Under the framework of the International Cucurbit Genomics Initiative (ICuGI, http://www.icugi.org webcite), an integrated genetic map has been constructed by merging data from eight independent mapping experiments using a genetically diverse array of parental lines. The consensus map spans 1150 cM across the 12 melon linkage groups and is composed of 1592 markers (640 SSRs, 330 SNPs, 252 AFLPs, 239 RFLPs, 89 RAPDs, 15 IMAs, 16 indels and 11 morphological traits) with a mean marker density of 0.72 cM/marker. One hundred and ninety-six of these markers (157 SSRs, 32 SNPs, 6 indels and 1 RAPD) were newly developed, mapped or provided by industry representatives as released markers, including 27 SNPs and 5 indels from genes involved in the organic acid metabolism and transport, and 58 EST-SSRs. Additionally, 85 of 822 SSR markers contributed by Syngenta Seeds were included in the integrated map. In addition, 370 QTL controlling 62 traits from 18 previously reported mapping experiments using genetically diverse parental genotypes were also integrated into the consensus map. Some QTL associated with economically important traits detected in separate studies mapped to similar genomic positions. For example, independently identified QTL controlling fruit shape were mapped on similar genomic positions, suggesting that such QTL are possibly responsible for the phenotypic variability observed for this trait in a broad array of melon germplasm.

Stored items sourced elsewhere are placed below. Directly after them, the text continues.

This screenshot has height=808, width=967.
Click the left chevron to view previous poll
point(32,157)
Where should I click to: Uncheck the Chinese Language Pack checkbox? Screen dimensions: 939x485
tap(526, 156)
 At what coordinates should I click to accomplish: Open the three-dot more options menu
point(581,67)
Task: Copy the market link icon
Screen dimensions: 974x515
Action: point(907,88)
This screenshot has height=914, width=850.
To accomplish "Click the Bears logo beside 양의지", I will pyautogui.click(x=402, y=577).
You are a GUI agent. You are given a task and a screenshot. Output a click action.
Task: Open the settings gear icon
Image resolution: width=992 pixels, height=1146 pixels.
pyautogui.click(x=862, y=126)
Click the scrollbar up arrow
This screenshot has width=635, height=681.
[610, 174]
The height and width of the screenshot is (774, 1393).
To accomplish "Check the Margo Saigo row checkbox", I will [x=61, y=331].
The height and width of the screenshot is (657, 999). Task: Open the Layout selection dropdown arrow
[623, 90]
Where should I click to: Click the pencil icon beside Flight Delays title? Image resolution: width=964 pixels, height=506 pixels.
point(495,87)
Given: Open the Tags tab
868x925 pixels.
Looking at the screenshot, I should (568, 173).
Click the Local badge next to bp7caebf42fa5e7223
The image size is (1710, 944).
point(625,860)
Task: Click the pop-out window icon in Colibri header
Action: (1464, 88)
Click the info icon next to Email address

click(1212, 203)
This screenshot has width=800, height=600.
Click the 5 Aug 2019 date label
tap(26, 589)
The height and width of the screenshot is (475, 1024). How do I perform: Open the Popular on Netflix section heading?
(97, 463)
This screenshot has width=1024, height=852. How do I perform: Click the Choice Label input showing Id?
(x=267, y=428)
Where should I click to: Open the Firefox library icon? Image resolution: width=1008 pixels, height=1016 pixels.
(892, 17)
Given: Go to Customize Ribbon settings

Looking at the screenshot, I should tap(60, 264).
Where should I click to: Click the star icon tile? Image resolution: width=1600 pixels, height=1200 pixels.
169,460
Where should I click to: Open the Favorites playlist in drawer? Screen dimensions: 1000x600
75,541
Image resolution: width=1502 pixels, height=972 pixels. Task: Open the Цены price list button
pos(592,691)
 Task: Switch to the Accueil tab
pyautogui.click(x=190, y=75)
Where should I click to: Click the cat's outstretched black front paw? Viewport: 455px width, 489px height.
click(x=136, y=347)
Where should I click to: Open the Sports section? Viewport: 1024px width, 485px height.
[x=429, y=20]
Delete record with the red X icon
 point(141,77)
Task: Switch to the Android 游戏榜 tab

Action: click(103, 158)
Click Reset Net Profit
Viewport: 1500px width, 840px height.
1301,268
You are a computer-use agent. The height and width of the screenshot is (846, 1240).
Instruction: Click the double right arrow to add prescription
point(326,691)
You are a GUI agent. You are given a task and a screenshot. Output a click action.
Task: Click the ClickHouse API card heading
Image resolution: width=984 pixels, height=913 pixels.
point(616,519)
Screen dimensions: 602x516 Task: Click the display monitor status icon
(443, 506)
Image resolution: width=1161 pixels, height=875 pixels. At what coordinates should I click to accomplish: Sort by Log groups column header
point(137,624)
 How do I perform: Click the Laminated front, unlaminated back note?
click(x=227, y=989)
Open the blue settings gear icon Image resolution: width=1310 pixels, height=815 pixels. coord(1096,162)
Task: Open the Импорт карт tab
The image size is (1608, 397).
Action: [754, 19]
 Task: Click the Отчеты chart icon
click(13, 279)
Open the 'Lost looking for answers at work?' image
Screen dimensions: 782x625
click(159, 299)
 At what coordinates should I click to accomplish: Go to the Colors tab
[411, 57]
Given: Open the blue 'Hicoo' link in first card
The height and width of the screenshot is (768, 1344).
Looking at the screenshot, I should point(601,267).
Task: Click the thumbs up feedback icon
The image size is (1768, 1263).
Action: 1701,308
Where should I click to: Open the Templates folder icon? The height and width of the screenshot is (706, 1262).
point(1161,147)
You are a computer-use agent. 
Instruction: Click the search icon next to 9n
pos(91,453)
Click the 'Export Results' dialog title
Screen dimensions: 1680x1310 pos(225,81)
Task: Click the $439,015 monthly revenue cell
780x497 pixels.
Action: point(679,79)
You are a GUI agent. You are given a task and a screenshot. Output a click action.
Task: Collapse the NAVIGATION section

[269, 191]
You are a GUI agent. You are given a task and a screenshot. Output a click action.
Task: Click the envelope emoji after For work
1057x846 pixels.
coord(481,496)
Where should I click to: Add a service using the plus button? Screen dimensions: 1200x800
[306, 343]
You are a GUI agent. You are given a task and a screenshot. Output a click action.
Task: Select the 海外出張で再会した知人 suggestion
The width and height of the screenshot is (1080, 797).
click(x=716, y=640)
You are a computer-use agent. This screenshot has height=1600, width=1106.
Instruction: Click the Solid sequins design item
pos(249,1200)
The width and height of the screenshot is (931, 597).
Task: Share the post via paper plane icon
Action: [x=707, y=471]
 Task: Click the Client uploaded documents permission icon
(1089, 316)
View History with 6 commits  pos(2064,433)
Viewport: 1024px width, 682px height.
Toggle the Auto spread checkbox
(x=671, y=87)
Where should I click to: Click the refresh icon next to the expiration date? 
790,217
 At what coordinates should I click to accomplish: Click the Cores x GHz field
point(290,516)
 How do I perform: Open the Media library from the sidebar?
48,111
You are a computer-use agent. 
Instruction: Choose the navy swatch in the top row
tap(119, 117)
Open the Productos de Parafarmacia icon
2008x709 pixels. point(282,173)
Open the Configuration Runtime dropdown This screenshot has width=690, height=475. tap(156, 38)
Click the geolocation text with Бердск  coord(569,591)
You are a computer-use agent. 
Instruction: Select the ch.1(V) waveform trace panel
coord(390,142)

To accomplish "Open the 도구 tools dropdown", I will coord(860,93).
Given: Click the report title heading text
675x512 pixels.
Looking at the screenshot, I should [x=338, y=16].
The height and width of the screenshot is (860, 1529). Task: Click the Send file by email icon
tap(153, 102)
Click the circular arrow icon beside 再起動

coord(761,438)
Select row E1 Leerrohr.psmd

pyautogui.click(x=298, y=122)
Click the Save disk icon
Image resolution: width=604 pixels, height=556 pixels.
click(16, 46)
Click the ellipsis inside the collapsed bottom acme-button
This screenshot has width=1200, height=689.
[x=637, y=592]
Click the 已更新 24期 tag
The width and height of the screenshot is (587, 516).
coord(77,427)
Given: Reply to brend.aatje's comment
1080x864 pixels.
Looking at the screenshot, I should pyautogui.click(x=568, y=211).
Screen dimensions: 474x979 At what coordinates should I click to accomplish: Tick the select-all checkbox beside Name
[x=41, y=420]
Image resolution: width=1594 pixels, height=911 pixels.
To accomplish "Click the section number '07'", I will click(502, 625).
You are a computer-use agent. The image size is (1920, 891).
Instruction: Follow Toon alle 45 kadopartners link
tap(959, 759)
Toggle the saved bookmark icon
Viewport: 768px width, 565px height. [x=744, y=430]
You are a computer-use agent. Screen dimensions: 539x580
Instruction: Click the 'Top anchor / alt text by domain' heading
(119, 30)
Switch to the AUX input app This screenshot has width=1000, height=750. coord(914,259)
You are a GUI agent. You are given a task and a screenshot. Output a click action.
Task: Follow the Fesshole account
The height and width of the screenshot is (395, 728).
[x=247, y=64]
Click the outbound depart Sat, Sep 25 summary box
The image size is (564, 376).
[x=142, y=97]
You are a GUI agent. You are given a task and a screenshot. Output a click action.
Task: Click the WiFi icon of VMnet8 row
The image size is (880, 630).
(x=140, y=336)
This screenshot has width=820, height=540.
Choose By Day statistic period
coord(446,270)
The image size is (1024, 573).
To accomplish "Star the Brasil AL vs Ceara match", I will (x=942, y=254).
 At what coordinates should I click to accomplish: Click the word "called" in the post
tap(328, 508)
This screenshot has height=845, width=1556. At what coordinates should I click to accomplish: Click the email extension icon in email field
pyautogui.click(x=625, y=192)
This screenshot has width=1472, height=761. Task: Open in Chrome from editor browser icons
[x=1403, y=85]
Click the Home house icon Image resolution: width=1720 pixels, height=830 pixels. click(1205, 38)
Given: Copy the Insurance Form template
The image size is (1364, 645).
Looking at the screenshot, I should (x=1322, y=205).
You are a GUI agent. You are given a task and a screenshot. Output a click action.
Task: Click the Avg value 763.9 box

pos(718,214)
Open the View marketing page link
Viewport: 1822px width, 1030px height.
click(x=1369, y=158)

Even though relatively unsaturated genetic maps in a diverse set of melon market types have been published, the integrated saturated map presented herein should be considered the initial reference map for melon. Most of the mapped markers contained in the reference map are polymorphic in diverse collection of germplasm, and thus are potentially transferrable to a broad array of genetic experimentation (e.g., integration of physical and genetic maps, colinearity analysis, map-based gene cloning, epistasis dissection, and marker-assisted selection).